Au fil du temps les pensées négatives prennent de moins en moins de place, elles diminuent à mesure que les parents intègrent cette nouvelle réalité de l’homosexualité de leur enfant sur le plan intime, social aussi.
Sandrine
Mes parents n’ont jamais tourné le dos, bien au contraire. L’amour a toujours été présent. Après, il fallait que mes parents se fassent à l'idée quoi. Tout simplement.
Il y a l’affirmation de soi chez soi, parmi les siens et puis il y a celle que l’on fait au quotidien, dans son environnement amical ou professionnel. Pour certains la peur du regard des autres est un frein, pour d’autres, comme Sandrine, ce peut être un moteur. Pour elle, le coming-out social relèverait presque de l’acte militant...
Sandrine
Ça m’est arrivé de parler de mon frère et de mon beau-frère et qu’on m’ait dit, notamment dans la sphère professionnelle, “mais tu as un frère, pourquoi, d'où il vient ton beau-frère” Et là on se doit de se justifier, oui mon frère est avec un homme. C’est vrai, il y a un coming-out social.
Il faut se justifier. C’est dur quoi, parce qu’on n’a pas envie de se justifier. Mais maintenant avec le temps, c’est devenu une petite fierté, je vous présente mon frère et mon beau frère. Et voilà, les gens comprennent.”
L’orientation sexuelle de Lionel n’est plus du tout un tabou dans sa famille. Ses parents ont eu besoin d’un temps d’adaptation en raison d’une perception négative et erronée de l’homosexualité. Mais ce qui a primé chez eux c’est l’amour qu’ils éprouvent pour leur fils. Ils ont ouvert les yeux, changé d’opinion et fait preuve de tolérance.
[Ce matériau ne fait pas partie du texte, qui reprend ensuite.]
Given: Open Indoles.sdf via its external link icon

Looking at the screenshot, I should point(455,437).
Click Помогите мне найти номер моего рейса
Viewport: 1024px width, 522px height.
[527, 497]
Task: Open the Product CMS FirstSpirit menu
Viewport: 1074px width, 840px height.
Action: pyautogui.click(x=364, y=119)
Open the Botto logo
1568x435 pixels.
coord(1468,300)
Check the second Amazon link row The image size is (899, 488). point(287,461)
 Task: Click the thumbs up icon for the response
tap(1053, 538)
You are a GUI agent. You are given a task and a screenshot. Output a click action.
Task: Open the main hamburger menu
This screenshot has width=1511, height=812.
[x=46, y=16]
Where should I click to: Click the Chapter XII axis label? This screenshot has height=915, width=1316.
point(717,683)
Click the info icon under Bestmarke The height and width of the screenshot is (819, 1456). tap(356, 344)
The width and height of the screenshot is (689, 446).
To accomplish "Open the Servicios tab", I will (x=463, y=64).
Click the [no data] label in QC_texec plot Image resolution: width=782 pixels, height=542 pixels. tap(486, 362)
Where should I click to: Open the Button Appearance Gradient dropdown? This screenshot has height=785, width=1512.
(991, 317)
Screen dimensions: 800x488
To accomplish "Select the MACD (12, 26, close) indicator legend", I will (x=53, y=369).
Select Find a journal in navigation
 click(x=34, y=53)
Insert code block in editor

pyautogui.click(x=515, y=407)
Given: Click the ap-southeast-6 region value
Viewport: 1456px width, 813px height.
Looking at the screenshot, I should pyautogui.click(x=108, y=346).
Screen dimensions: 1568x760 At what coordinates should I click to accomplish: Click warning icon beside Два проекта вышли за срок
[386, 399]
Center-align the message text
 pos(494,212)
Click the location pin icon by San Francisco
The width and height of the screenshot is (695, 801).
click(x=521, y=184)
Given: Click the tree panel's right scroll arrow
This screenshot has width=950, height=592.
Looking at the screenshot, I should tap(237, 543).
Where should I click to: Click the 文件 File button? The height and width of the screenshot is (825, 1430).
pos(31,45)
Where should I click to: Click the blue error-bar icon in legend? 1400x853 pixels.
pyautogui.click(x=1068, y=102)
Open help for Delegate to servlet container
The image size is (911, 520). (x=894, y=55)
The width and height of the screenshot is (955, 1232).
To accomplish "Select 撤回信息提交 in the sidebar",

Lionel s’est senti libéré, il a présenté son partenaire Yannick à ses parents, ils sont d’ailleurs aujourd’hui mariés depuis 8 ans.
La famille est soudée, ils partagent des repas, des week-ends, des projets et les seules frontières qui persistent ce sont celles des pays qu’ils visitent ensemble lors de leurs nombreux voyages.
Notre rôle à tous, c’est d’agir chacun à notre manière pour faire évoluer les mentalités. Pour que l’affirmation de son identité ou de son orientation sexuelle ne soit plus jamais une étape douloureuse. Parce que contre l’intolérance, c’est à nous de faire la différence...comme Sandrine.
Sandrine
Au quotidien, je fais la différence en parlant librement à mes filles du choix de leur sexualité, qu’il leur appartient et qu’elles peuvent autant aller vers une fille que vers un garçon.
Et si vous voulez savoir pourquoi Sandrine a témoigné dans ce podcast, voici sa réponse.
Sandrine
C’est une cause qui me tient à cœur, certainement parce que j’aime très fort mon frère. C’est une façon de dire à mes filles, prenez le chemin que vous voulez aussi.